WORK REQUEST A:
In the adoption blog entries, what is the earliest point after the baby's birth at which the writers would know for sure that the adoption won't be disrupted?
WORK REQUEST B:
List every dollar amount that appears in the adoption blog entries.
WORK REQUEST C:
Transcribe the adoption blog entries, starting with "Either way, we don’t" and going on through "drama is over.".

January 30, 2006

Spoke Too Soon

We hit another big bump this weekend when we found out there may be issues with the birthfather wanting to object to the adoption.

At this point, we’re not quite sure what to do. Our attorney advised us to stick it out for a few more days to see what happens while some paperwork progresses. We may get more information to help us make the decision, but it’s also possible that nothing will change in that short period of time to give us any clear (or even semi-muddy) answers.

Even if we do decide to go forward, because of the laws involved, 30 days after the baby’s born is the earliest that we would know for sure that the adoption isn’t going to be disrupted.

Our options boil down to:

1) Bail within the next few days, lose about $2,000 in attorneys’ fees and living expenses we’ve already paid, have no baby prospects on the horizon, and always wonder whether we made a mistake if the situation does work out and the baby is placed with another family

2) Fork over another $900 at the end of this week, stick it out for at least another week beyond that to see if anything develops and then decide whether or not to bail

3) Go for broke, commit to this all the way, risk a) about $12,000 by the time the baby is placed with us, b) more money if we have to fight it in court c) the heartbreak of possibly having to give the baby back

We don’t have trust funds or a money tree growing in our back yard, so if we spend a lot of money on this situation and it doesn’t work out, we’ll be having to look at potentially drastic options, like down-sizing to a smaller house to get more money to continue forward. On the other hand, if this situation does work out in the end, we risk walking away from a baby by not continuing forward.

If we opt not to continue with this situation, I’ll probably wind up doing our first IVF cycle in the beginning of April. I should have hope for that, and sometimes I do, but it’s scary to think about what if it doesn’t work.

And in a lot of ways, it’s not any different than this adoption situation: either way, we pay thousands upon thousands of dollars up front, with no guarantee of success, and hope and pray that it works out the way we want it to. So is going forward with this adoption really any more risky than going forward with an IVF cycle? Somehow it seems like it is, maybe because in the adoption, other people’s decisions and actions factor into whether it will be successful or not, whereas in an IVF cycle, ultimately it’s nature that decides whether it works or not, rather than other people.

Either way, we don’t have much say. Let me know if any of you have a crystal ball. We could sure use one right now.

January 26, 2006

Good News and Coming Clean

The results of the Rh antibody test came back yesterday, and the test was negative. Yea! That was a huge relief. Deep down, I knew how afraid I was of the possibility that it would come back positive, but I had been trying to take the ostrich route and not think about it too much. I’m glad that little drama is over.

DATA SECTION:
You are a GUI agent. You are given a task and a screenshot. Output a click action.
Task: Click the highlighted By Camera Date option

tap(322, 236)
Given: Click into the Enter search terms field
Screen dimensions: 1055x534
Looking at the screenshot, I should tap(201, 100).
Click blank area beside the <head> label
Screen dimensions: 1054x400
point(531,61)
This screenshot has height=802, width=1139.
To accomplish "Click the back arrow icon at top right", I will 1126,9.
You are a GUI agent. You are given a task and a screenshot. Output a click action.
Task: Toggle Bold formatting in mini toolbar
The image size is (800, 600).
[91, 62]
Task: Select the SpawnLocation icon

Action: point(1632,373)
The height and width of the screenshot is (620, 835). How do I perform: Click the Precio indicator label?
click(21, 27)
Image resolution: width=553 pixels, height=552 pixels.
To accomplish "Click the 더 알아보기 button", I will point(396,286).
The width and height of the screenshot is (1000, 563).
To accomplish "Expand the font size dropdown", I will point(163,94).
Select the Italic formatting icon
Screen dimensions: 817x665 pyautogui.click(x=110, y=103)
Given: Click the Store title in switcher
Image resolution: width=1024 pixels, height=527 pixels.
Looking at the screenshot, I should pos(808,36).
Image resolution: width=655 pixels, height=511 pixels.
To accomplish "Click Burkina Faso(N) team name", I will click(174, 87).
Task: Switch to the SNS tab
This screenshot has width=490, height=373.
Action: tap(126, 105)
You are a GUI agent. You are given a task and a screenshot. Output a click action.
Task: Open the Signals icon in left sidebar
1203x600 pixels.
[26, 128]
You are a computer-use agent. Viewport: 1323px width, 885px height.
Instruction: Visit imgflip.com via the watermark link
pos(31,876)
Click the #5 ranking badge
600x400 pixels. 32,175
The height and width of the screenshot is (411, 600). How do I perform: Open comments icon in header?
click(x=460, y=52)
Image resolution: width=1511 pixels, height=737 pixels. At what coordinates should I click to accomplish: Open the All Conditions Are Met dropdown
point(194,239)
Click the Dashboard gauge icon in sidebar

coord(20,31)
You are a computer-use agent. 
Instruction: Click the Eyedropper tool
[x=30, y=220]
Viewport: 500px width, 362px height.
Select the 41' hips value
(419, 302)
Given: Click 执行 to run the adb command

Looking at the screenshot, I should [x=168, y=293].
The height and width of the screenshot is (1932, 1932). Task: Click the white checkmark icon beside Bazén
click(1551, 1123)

EXERCISE SOLUTION A:
30 days after the baby is born.

EXERCISE SOLUTION B:
$2,000; $900; $12,000

EXERCISE SOLUTION C:
Either way, we don’t have much say. Let me know if any of you have a crystal ball. We could sure use one right now.

January 26, 2006

Good News and Coming Clean

The results of the Rh antibody test came back yesterday, and the test was negative. Yea! That was a huge relief. Deep down, I knew how afraid I was of the possibility that it would come back positive, but I had been trying to take the ostrich route and not think about it too much. I’m glad that little drama is over.